__Exercise instructions__
1 > From the Hardwick Field article, list each type of aircraft operation in the 12 months ending March 4, 1999, with its percentage.
2 > According to the Hardwick Field article, what are the dimensions of the runway at Cleveland Regional Jetport?
3 > Please transcribe the Hardwick Field article between "Hardwick Field , also" and "City of Cleveland.", inclusive.

__Quoted passage__
# # # # # # #

- IATA: none; ICAO: KHDI; FAA LID: HDI;

Summary
- Airport type: Public
- Owner: City of Cleveland
- Serves: Cleveland, Tennessee
- Location: 405 Airport Rd NW Cleveland, Tennessee 37312
- Opened: 1955
- Closed: December 31, 2013
- Elevation AMSL: 874 ft (266 m)
- Coordinates: 35°13′12″N 084°49′57″W﻿ / ﻿35.22000°N 84.83250°W

Map
- KHDI Location of airport in Tennessee

Runways
| Direction | Length |  | Surface |
| ft | m |
| 3/21 | 3,300 | 1,006 | Asphalt |

Statistics (1999)
- Aircraft operations: 12,197
- Based aircraft: 40
- Source: Federal Aviation Administration

= Hardwick Field =

Hardwick Field , also known as Cleveland Municipal Airport, was a public airport located four miles (6 km) northeast of the central business district of Cleveland, in Bradley County, Tennessee, United States. It opened in 1955 and was owned by the City of Cleveland.

Although most U.S. airports used the same three-letter location identifier for the FAA and IATA, Hardwick Field was assigned HDI by the FAA but had no designation from the IATA.

Cleveland Regional Jetport opened on January 25, 2013, approximately two miles east of Hardwick Field, and consists of a 6,200 foot by 100 foot runway. It was created to replace Hardwick Field, which closed on December 31, 2013.

== Facilities and aircraft ==
Hardwick Field covered an area of 103 acre which contained one asphalt paved runway (3/21) measuring 3,300 x 75 ft (1,006 x 23 m).

For the 12-month period ending March 4, 1999, the airport had 12,197 aircraft operations, an average of 33 per day: 93% general aviation, 7% air taxi and <1% military. There were 40 aircraft based at this airport: 60% single-engine, 38% multi-engine and 3% jet.

# # # # # # #

__Recorded information__
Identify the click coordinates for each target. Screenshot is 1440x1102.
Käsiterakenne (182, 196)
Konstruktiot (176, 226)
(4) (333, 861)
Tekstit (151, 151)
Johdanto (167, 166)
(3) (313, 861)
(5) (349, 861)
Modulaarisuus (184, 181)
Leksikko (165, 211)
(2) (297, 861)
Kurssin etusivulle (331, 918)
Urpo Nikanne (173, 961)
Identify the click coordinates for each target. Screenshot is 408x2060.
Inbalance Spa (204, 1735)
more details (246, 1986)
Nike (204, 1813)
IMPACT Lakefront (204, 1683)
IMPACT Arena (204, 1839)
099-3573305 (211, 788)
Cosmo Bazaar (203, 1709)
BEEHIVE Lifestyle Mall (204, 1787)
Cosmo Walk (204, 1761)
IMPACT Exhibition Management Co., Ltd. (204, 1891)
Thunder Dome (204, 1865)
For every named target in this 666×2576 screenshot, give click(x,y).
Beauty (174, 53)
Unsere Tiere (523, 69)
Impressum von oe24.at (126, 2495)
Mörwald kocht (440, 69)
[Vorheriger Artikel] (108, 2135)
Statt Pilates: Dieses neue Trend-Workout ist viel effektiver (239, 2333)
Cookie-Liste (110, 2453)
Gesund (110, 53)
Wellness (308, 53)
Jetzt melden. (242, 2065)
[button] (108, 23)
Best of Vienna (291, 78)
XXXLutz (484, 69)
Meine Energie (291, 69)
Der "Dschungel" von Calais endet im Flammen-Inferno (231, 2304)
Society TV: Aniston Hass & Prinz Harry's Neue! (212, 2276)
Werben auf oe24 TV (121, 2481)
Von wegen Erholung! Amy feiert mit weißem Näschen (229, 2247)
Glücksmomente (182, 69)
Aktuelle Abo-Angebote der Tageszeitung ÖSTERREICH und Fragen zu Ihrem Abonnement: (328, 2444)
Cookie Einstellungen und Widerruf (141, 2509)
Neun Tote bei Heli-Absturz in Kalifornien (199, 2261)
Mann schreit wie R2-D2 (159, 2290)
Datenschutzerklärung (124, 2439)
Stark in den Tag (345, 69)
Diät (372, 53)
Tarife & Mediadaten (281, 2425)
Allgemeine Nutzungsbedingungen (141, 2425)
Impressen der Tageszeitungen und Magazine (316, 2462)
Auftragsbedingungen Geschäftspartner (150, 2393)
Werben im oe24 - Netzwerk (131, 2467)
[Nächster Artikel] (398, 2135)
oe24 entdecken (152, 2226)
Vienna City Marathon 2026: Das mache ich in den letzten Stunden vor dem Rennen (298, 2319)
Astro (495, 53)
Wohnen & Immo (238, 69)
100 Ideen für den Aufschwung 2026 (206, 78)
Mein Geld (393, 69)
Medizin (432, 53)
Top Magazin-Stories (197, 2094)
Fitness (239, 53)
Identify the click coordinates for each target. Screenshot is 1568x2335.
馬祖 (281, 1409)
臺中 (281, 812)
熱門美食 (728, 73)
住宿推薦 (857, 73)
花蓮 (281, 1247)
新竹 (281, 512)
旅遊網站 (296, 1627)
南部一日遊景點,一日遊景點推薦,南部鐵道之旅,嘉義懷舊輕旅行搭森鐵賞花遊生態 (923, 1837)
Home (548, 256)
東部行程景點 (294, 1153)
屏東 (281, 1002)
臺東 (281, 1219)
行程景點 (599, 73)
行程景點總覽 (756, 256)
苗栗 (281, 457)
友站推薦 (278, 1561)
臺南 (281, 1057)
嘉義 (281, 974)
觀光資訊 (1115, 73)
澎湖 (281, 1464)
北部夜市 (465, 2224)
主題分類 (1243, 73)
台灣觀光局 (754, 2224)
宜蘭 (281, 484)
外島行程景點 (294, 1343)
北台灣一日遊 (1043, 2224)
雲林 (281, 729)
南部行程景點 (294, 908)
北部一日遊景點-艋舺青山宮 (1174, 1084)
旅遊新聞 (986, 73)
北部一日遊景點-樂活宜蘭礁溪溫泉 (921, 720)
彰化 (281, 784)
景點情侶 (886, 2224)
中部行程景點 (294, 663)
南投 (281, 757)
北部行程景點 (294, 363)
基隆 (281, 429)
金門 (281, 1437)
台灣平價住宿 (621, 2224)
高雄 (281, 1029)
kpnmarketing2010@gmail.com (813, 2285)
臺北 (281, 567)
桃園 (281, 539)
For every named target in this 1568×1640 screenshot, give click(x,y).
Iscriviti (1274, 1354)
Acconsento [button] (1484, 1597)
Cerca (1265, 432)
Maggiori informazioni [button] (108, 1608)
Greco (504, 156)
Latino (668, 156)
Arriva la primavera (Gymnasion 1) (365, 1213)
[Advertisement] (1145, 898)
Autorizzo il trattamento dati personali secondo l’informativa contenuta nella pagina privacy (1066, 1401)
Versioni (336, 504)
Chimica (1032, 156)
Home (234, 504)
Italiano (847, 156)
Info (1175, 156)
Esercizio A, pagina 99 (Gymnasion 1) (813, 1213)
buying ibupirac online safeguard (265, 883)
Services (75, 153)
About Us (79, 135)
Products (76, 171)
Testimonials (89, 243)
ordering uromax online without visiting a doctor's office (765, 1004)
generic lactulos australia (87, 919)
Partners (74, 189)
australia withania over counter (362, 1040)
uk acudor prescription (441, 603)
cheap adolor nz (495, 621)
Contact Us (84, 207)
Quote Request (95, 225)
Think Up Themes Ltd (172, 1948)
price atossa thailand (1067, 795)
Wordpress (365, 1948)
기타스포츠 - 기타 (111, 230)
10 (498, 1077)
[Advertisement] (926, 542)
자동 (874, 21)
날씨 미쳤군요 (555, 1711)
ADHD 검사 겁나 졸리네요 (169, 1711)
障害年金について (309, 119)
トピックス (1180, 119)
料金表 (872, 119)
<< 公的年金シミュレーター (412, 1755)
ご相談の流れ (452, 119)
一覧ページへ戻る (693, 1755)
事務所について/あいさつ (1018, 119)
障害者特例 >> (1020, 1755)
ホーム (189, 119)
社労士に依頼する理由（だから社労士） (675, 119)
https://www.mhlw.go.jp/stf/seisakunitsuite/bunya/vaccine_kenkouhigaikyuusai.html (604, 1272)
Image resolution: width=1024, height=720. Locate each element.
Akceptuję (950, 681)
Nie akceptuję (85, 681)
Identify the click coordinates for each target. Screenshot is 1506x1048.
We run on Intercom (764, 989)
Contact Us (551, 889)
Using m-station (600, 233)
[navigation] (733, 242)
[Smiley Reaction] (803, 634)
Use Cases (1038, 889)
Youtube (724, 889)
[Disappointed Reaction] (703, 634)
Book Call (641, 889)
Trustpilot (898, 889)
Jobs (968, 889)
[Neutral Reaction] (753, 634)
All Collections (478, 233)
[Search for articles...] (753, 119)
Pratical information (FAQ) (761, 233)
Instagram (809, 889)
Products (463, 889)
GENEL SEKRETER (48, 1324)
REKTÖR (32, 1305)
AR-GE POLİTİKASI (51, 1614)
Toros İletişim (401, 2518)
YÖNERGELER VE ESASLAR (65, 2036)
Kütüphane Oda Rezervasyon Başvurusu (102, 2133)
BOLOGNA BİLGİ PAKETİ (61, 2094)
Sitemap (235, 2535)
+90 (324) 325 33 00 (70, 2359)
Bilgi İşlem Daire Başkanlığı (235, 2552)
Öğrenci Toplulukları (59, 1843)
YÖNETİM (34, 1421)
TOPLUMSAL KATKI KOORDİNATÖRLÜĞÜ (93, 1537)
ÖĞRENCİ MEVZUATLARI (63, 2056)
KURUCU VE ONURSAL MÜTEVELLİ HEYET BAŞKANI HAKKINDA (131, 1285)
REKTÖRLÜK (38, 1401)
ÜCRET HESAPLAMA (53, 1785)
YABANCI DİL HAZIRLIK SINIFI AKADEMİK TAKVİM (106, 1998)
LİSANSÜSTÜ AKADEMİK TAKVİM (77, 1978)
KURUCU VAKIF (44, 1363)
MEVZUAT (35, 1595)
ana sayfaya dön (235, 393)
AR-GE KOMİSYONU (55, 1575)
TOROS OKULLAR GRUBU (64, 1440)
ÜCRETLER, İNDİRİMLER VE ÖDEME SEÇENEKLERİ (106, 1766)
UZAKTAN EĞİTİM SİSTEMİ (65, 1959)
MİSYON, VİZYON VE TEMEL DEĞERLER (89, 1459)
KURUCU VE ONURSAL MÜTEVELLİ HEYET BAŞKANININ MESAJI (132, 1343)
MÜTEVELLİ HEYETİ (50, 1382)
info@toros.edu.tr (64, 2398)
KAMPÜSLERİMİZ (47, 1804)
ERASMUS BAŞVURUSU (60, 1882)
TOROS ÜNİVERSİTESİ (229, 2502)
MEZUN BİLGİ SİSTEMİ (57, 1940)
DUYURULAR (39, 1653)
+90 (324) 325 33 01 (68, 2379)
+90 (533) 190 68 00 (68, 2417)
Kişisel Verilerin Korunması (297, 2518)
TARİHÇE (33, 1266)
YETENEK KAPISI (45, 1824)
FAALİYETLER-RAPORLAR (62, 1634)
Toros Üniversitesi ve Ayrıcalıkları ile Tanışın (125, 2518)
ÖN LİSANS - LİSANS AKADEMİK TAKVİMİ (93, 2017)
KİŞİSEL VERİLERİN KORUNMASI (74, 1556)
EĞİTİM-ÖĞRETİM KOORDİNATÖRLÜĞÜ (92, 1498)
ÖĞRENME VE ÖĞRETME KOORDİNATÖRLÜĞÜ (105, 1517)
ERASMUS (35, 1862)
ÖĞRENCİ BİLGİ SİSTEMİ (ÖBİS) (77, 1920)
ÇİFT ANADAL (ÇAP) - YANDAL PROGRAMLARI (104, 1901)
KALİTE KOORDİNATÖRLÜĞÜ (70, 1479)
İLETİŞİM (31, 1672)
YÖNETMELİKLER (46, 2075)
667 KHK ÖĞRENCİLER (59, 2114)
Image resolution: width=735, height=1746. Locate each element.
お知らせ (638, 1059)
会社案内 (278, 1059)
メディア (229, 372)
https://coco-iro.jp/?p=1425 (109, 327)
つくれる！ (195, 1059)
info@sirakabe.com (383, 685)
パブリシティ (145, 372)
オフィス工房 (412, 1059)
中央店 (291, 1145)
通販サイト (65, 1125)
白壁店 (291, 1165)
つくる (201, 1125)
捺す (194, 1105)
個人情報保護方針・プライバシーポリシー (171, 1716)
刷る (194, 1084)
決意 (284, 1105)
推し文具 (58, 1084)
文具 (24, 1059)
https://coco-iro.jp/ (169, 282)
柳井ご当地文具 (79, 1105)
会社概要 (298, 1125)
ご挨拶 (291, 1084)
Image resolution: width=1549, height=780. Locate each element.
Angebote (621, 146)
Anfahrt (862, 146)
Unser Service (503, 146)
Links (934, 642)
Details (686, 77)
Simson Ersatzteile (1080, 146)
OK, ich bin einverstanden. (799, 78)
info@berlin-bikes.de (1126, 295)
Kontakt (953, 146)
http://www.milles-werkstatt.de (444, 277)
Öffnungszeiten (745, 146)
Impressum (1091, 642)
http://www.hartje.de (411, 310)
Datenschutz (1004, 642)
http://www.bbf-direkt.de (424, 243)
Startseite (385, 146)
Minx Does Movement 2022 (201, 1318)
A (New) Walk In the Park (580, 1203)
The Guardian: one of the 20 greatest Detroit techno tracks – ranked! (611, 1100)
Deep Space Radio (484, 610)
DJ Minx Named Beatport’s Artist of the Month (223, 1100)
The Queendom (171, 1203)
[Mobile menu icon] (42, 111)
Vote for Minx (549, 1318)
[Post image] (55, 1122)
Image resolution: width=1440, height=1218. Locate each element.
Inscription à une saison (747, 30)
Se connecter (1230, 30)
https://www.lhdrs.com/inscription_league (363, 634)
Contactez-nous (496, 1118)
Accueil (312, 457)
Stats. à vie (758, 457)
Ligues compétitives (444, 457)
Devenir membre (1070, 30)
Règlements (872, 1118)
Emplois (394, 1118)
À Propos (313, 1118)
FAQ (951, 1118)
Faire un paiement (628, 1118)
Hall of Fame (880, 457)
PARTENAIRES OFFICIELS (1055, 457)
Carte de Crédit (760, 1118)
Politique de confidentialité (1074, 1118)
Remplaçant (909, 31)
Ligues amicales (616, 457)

# # # # # # #

__Answers for this exercise__
1 >
- General aviation: 93%
- Air taxi: 7%
- Military: <1%

2 > 6,200 feet by 100 feet.

3 >
Hardwick Field , also known as Cleveland Municipal Airport, was a public airport located four miles (6 km) northeast of the central business district of Cleveland, in Bradley County, Tennessee, United States. It opened in 1955 and was owned by the City of Cleveland.